Digitization can be a very time-consuming process and it is therefore important to make it as efficient and error-proof as possible. See the documents for guidelines.
Tools
- North Carolina State University Chirographum Historicum, handwriting samples of 75+ botanical collectors.
- Conservatoire et Jardin botaniques de la Ville de Genève Auxilium Ad Botanicorum Graphicem, handwriting samples of botanists, as published in Candollea between 1972 and 1979 (in French).
- List of Software for biological collection management
- Specify, an open source collection management tool.
Documents
- Larry Speers From ink to electrons : Issues to be considered
- GBIF, 2008. GBIF Training Manual 1 : Digitization of natural history collections data
- Frazier, C.K., J. Wall & S. Grant.
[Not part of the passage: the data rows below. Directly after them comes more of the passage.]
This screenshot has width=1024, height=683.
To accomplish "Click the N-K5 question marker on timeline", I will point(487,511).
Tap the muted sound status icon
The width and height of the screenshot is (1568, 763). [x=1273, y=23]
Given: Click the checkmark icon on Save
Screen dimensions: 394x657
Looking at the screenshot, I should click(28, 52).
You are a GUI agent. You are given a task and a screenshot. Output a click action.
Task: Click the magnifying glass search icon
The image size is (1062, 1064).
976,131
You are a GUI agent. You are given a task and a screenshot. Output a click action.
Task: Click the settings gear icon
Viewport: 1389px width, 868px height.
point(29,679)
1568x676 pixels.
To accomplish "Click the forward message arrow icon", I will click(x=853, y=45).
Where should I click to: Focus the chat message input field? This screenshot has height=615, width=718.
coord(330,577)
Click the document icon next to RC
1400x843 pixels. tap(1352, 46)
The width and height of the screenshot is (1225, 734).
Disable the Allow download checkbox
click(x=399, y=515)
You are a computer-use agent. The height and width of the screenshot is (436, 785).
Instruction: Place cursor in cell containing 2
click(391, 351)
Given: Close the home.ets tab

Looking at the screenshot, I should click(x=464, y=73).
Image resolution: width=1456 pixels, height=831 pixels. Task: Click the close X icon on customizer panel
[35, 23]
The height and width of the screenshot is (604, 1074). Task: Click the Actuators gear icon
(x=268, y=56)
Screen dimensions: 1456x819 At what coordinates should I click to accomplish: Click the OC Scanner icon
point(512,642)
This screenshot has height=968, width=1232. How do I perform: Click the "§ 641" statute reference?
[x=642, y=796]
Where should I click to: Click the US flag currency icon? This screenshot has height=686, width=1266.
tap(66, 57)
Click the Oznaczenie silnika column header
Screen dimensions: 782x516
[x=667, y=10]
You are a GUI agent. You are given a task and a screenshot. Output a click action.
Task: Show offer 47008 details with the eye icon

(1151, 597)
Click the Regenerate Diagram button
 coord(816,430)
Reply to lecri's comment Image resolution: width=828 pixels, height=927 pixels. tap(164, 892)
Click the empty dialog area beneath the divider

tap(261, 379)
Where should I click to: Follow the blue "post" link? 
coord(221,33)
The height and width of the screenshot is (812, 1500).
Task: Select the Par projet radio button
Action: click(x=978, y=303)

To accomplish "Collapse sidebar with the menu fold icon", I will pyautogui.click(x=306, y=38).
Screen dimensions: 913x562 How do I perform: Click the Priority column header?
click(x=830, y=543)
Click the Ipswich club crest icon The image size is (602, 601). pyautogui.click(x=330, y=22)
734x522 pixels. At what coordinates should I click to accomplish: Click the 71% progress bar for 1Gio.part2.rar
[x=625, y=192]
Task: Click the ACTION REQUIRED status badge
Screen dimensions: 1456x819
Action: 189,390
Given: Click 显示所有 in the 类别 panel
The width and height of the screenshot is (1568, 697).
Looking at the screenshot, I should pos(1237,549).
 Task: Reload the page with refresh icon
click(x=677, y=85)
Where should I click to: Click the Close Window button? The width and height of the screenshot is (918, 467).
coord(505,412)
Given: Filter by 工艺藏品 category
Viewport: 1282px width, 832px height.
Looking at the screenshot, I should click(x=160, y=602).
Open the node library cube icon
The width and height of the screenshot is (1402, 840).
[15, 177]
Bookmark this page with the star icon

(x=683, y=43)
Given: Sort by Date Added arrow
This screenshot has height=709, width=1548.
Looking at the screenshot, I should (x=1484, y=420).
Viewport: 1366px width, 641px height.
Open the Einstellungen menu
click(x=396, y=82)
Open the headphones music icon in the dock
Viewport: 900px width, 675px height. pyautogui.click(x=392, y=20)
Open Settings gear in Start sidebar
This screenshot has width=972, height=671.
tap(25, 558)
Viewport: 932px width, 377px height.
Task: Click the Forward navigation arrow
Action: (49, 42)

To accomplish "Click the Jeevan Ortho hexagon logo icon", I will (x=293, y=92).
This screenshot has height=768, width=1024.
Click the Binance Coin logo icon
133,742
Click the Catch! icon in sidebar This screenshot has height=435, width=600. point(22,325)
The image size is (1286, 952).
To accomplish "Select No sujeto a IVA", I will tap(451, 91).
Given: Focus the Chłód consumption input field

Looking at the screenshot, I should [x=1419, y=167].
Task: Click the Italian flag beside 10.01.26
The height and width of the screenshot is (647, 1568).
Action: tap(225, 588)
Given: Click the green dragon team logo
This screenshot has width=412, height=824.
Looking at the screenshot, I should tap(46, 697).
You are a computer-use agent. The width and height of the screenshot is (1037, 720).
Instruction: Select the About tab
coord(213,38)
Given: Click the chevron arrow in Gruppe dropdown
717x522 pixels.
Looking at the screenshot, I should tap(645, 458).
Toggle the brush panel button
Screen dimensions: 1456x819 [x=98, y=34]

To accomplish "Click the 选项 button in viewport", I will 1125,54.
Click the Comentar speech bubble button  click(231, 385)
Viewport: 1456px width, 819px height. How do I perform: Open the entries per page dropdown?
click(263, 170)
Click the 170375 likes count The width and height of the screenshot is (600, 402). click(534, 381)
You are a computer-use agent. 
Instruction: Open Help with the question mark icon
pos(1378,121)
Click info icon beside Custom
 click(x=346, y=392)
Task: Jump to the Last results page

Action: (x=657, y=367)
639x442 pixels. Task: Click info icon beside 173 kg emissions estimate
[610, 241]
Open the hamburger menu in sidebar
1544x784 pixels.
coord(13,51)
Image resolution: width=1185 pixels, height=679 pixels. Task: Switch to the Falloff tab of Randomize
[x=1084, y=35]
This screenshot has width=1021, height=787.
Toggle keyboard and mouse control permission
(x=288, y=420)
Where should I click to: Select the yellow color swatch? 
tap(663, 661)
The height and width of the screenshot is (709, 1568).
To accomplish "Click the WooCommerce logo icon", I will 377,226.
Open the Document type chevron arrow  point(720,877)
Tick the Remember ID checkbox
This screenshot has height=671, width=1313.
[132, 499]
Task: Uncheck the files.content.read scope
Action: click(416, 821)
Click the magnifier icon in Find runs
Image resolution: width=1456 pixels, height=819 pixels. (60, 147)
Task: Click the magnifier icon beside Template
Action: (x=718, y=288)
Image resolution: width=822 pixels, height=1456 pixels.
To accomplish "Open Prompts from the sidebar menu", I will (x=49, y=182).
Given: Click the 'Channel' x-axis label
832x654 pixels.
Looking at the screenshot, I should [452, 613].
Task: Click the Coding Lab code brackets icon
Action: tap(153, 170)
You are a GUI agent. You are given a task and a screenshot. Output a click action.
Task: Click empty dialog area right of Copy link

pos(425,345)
GBIF, 2008. Initiating a collection digitization project
- Morris, P.J. PhyloInformatics, 2005. Relational database design and implementation for biodiversity informatics.
- Willemse, L.P.M. & J.B. Mols. NHN, 2007. Data guidelines : Collection data registration at the Nationaal Herbarium Nederland
- Utah Valley University Herbarium How to build your own virtual herbarium
- Lampe, K.-H. & D. Striebing. African Biodiversity, 2005. How to digitize large insect collections? – Preliminary results of the dig project
Data priorities for Canadensys
Only part of the Canadensys’ collections can be digitized with the current funding. To maximize the use of the generated data for research, we need to prioritize what to digitize.
Text information captured on the specimen label is sufficient for most research using biological collection information. Typically this information is the “what, when and where” of a specimen, but often much richer information can be found and used. Since it is hard to assess all the possible different data uses (see Uses of primary species-occurrence data), it is better to capture as much information as possible. A useful first guideline on what to capture are the Darwin Core terms, since they are the most commonly used elements of biodiversity information and the result of several use case analyses.
Collections should also prioritize the digitization of taxonomic and geographic groups that are most valuable for research. This includes the groups that are unique or well-represented in a collection, groups that receive research attention from the Canadensys community (e.g. the genus Carex), rare and invasive species, and groups that can contribute to climate studies.